• MATERIAL FOR THIS TASK:
·····
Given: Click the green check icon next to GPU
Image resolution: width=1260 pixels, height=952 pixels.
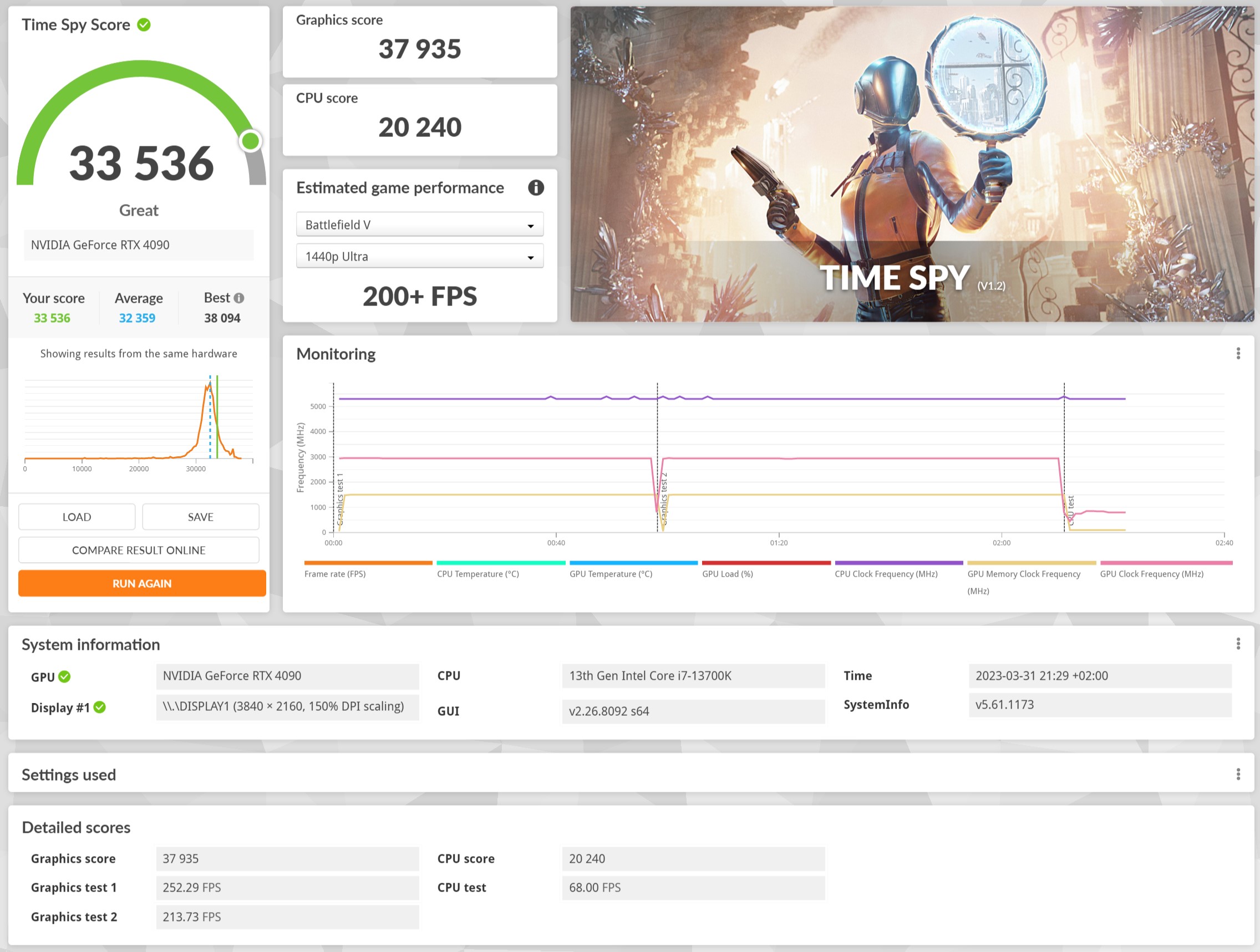Looking at the screenshot, I should 65,676.
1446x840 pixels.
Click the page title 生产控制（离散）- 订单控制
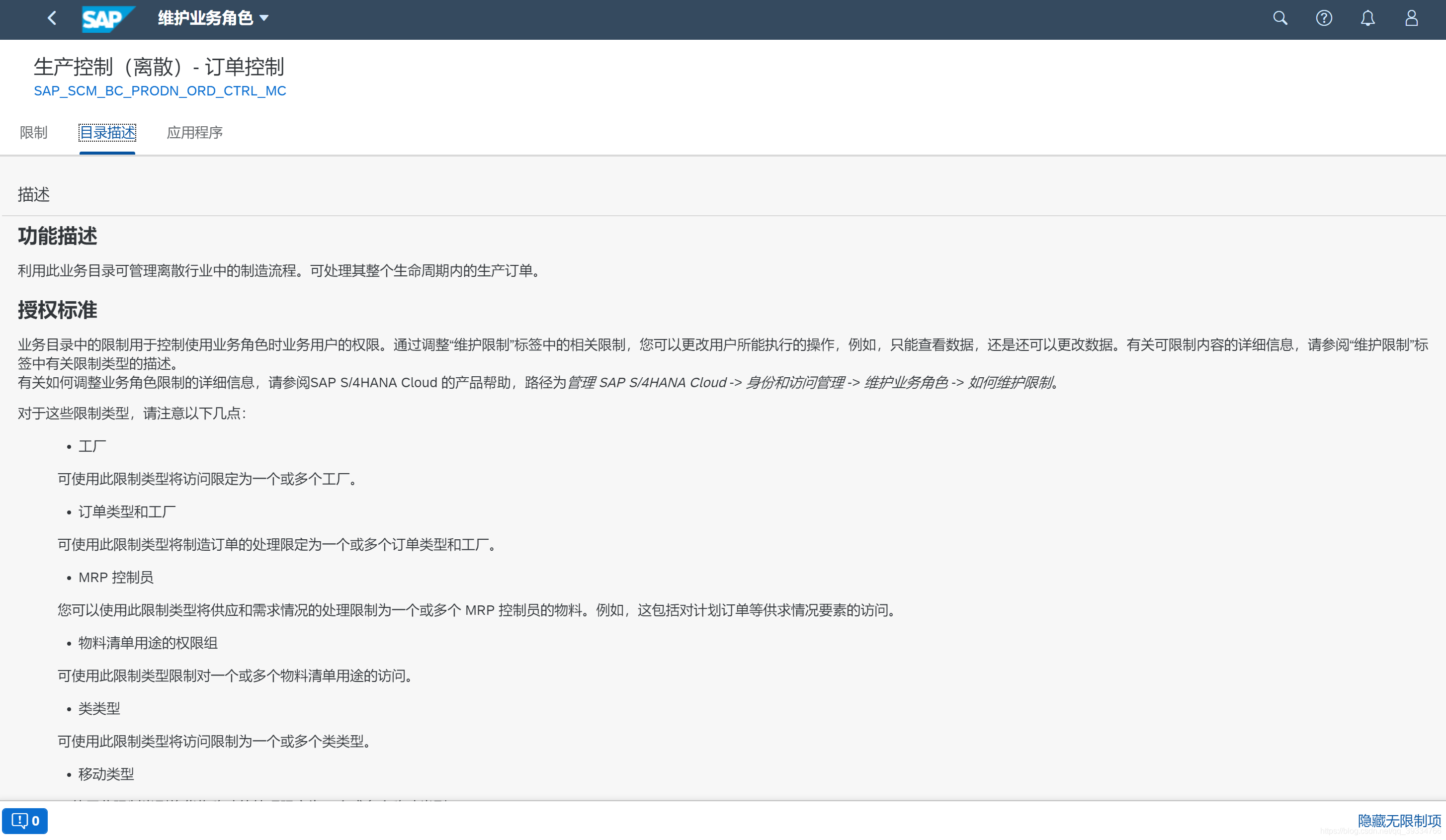[159, 67]
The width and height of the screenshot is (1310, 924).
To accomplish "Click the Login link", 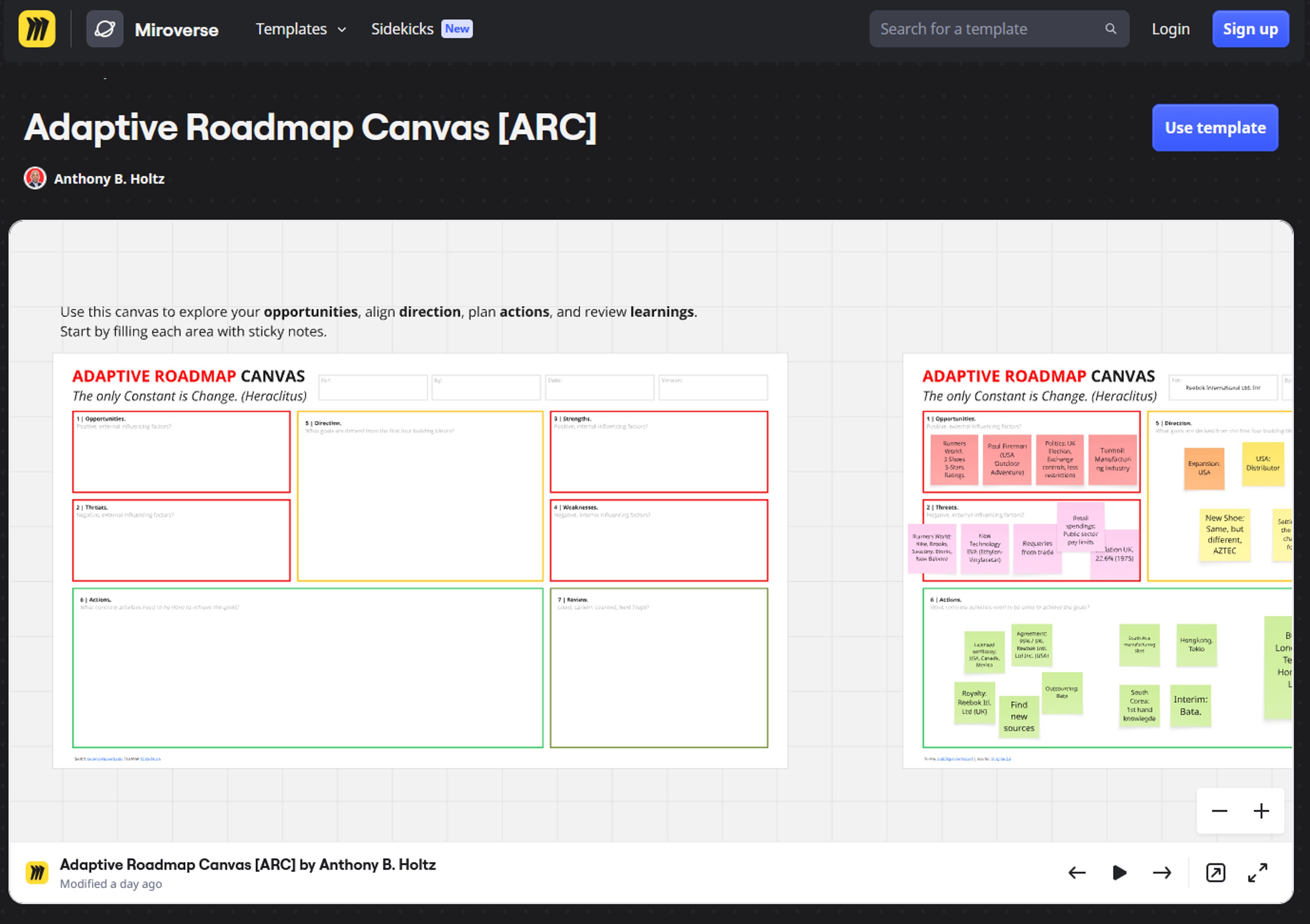I will pyautogui.click(x=1170, y=29).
·····
Only the lines from the first line of the data above through the line with "The width and" should appear in the answer, retyped exactly, with every picture left out.

• SOLUTION FOR THIS TASK:
Given: Click the green check icon next to GPU
Image resolution: width=1260 pixels, height=952 pixels.
Looking at the screenshot, I should 65,676.
1446x840 pixels.
Click the page title 生产控制（离散）- 订单控制
[159, 67]
The width and height of the screenshot is (1310, 924).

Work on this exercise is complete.